Only this year, it's from an administrative side, as Drobeck is finishing up her first year as race director.
Like many during the COVID-19 pandemic, Drobeck found herself wanting to change course in her career to find more fulfillment in life.
"I feel like I'm a classic COVID cliche. I worked in sales," Drobeck said. "I was a supervisor for inside sales at a manufacturing company in town and I had the opportunity during COVID to work from home, and I got to spend lots of time with my kids, less time commuting, priorities changed, and I think once it was time to go back to work, this position opened and I thought, you know, I want to do something for my community."
So, in a way, Drobeck came home.
She was hired as the executive director of Run Wild Missoula and named the race director of the Missoula Marathon last August. Drobeck was hired after former race director Tony Banovich passed away in October of 2020.
"I've never been shy in probably the dozen times I've run the Missoula Marathon that it is my favorite marathon," Drobeck said. "So it was kind of a no-brainer.
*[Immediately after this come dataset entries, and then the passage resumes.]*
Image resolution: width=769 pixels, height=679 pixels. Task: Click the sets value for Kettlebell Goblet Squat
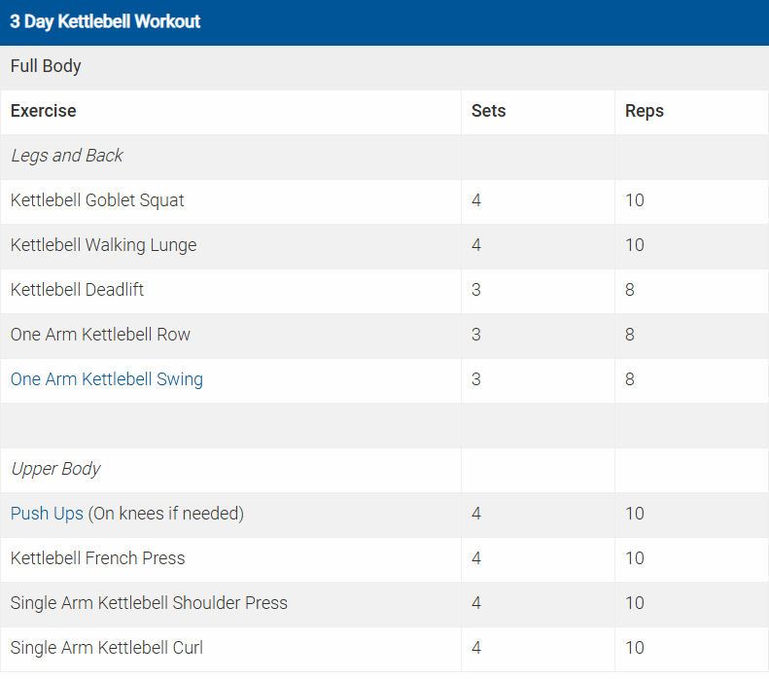click(x=476, y=200)
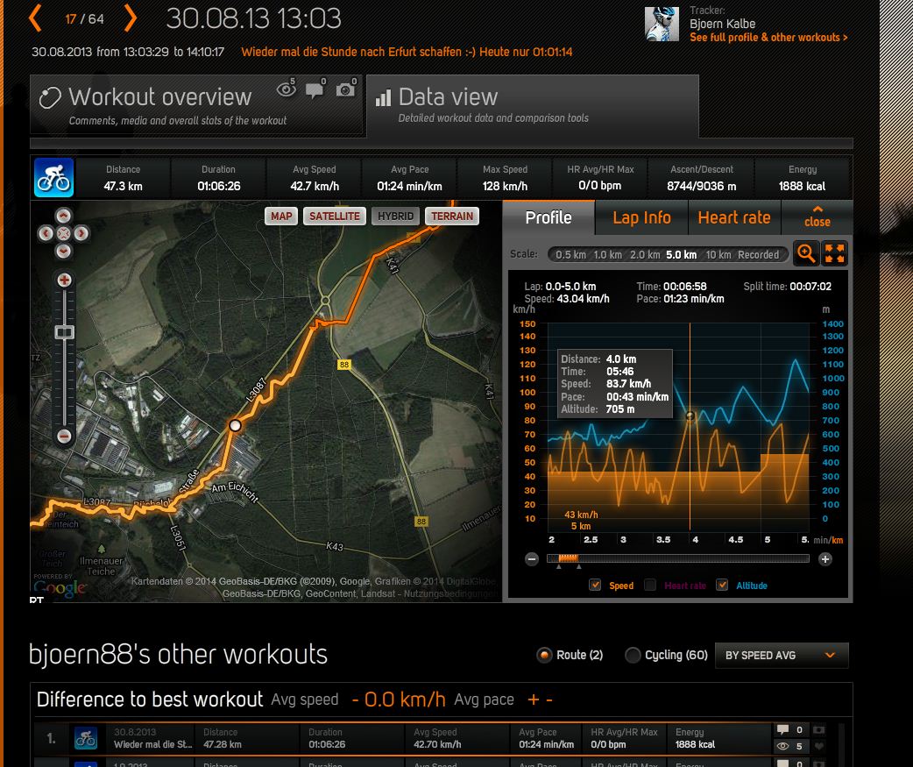This screenshot has width=913, height=767.
Task: Go to next workout arrow
Action: [x=130, y=18]
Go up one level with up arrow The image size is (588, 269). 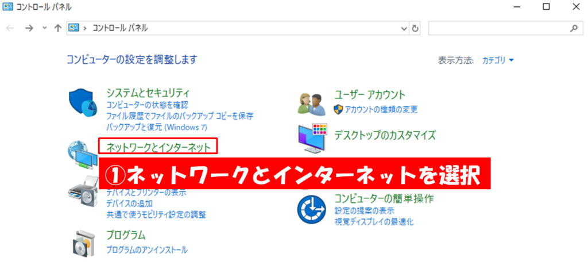(58, 28)
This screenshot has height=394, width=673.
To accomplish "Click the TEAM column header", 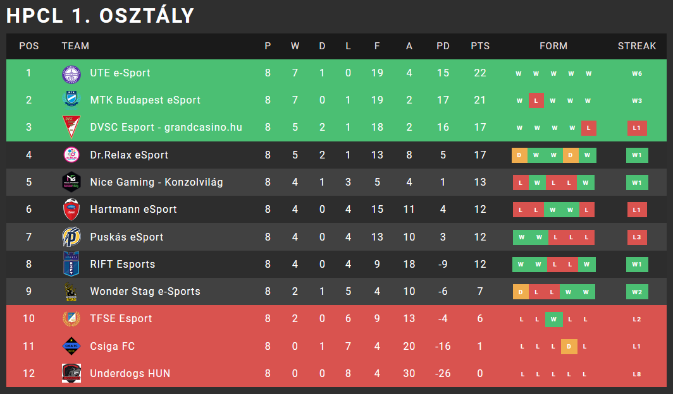I will 75,46.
I've been a club member for almost 15 years and I credit Run Wild Missoula for a lot of my running success because they provided me a space to grow and mature as an athlete."
In this new role, it was an opportunity to make a difference in the community she loves.
"I really started to get involved in social issues, social injustice issues and I thought what a better way for myself to make a difference in my community," Drobeck added. "And also set an example for my children then jumping in all the way and switching to a non-profit and working with community members and strengthening community partnerships through running."
Drobeck is a four-time Missoula Marathon winner and holds the three fastest times ever recorded in the women's full marathon, including the record in 2015 of two hours, 46 minutes and 54 seconds.
This year, a new record could happen, just from someone else instead.
"But as far as course records go, my days are over with that," Drobeck said. "I am excited to bring in some stellar athletes with our elite coordinators and get those records broken because they're made to get broken."
And as for seeing her out on the course at all?
"People are asking me personally, 'Oh are you running this year since you're the race director?' And I'm like no, there's no way I'm going to be able to run," Drobeck added with a laugh. "I'm going to be up for like 48 hours not sleeping so it's a different kind of race."